Q. クリーニングの際、泡が直ぐに消えてしまいますが?
A. 革製品の汚れが非常に強い可能性があります。スポンジの汚れをよく落としてから、少し多めにクリーナーを付けてお手入れしてください。絶対に泡のない状態では、擦り洗いをしないでください。

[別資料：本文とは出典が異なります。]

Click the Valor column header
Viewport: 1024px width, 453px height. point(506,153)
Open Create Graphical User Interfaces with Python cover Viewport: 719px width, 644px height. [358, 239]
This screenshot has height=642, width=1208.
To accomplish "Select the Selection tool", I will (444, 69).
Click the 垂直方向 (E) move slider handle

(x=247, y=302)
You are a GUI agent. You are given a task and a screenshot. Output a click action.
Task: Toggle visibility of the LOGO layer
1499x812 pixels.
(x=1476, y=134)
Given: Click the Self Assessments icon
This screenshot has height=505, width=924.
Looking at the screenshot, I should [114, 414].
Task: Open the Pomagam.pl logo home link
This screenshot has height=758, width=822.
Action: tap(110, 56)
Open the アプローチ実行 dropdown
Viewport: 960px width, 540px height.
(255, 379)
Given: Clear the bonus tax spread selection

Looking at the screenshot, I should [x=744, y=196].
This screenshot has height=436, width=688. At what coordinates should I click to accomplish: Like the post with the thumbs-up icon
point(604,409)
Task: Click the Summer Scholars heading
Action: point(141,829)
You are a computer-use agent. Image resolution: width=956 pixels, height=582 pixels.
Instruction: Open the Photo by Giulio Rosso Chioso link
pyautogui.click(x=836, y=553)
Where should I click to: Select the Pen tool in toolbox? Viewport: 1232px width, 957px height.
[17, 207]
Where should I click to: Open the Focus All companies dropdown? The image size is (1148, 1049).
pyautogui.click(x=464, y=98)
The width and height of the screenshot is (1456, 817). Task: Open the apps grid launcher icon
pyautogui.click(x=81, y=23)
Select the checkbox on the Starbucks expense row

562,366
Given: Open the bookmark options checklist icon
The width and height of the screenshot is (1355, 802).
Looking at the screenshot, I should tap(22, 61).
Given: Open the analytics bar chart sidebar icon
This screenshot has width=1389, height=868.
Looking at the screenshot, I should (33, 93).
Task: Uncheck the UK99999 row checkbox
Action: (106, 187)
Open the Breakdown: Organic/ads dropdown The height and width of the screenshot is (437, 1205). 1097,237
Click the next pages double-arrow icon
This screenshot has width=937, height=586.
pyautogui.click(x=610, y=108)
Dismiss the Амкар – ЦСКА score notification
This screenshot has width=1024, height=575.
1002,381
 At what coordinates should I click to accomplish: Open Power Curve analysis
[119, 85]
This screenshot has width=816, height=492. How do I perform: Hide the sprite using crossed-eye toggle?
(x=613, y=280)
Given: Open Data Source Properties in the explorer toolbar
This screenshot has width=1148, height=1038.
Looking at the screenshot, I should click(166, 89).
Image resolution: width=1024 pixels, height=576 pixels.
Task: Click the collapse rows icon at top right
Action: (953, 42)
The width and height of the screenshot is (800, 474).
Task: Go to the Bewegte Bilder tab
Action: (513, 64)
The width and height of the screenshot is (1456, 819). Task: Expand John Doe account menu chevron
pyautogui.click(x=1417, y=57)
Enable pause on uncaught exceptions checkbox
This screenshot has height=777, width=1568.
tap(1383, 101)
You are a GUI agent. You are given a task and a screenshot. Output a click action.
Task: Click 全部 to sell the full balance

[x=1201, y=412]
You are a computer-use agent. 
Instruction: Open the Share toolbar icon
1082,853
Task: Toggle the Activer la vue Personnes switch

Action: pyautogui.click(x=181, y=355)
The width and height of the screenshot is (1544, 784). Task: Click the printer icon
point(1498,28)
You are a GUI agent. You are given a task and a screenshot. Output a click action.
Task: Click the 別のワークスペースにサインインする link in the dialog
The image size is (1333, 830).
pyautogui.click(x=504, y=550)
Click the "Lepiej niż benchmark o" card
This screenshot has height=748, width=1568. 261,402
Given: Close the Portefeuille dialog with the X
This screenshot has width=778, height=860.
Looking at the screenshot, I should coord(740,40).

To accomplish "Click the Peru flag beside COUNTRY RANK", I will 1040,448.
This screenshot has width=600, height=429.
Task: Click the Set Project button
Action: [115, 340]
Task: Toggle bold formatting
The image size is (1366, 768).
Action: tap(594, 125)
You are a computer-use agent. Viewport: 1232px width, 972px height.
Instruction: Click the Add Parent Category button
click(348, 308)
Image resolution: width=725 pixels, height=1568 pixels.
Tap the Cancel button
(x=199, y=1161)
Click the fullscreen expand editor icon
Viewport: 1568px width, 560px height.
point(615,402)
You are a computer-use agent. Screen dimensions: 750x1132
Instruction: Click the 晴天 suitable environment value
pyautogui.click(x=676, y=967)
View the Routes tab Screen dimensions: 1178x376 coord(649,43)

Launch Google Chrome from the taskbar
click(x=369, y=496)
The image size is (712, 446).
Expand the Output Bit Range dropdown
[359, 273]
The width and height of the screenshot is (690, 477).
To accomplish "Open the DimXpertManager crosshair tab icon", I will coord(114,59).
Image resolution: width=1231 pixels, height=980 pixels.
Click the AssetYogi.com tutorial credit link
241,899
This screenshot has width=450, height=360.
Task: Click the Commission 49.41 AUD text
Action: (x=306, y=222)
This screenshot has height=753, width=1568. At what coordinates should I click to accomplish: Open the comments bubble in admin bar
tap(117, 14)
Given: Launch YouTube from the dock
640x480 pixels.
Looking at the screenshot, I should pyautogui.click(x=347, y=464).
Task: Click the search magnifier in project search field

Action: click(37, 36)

Q. クリーナーを使用すると革の色が濃く変色してしまいました!
A. これは革本来の吸水性が大変強い為に生じた現象です。革の色が変化したのでは無く、革がクリーナーを吸収した為に起こります。革が乾いてから軽く揉みほぐせば元の色に戻ります。
Q. 革の汚れを落とした後、汚れの輪染みが生じてしまいました!
A. 汚れの部分だけをお手入れした為に、革の内部に蓄積された汚れが周りににじみ出て、輪染みを生じています。お手入れする時は、汚れの中心に向かってクリーニングします。また、汚れのある部分だけを集中的にお手入れしないで、その周り全体をお手入れしてください。 浮かび上がってきた汚れは放置せず、乾いた清潔な白布で拭き取ります。そのまま放置した場合も輪染みの原因となりますのでご注意下さい。
Q. 家庭に小さな子供やペットがいますが、お手入れの後の革を舐めても大丈夫ですか?
A. 乾いた後であれば問題ありません。革が乾いたことを確認する方法としては、革に手の甲を当て「冷たく」感じた場合はまだ革が湿っている状態です。自然乾燥で引き続き乾かしてください。冷たく感じない場合は革が完全に乾いている状態と判断いただけます。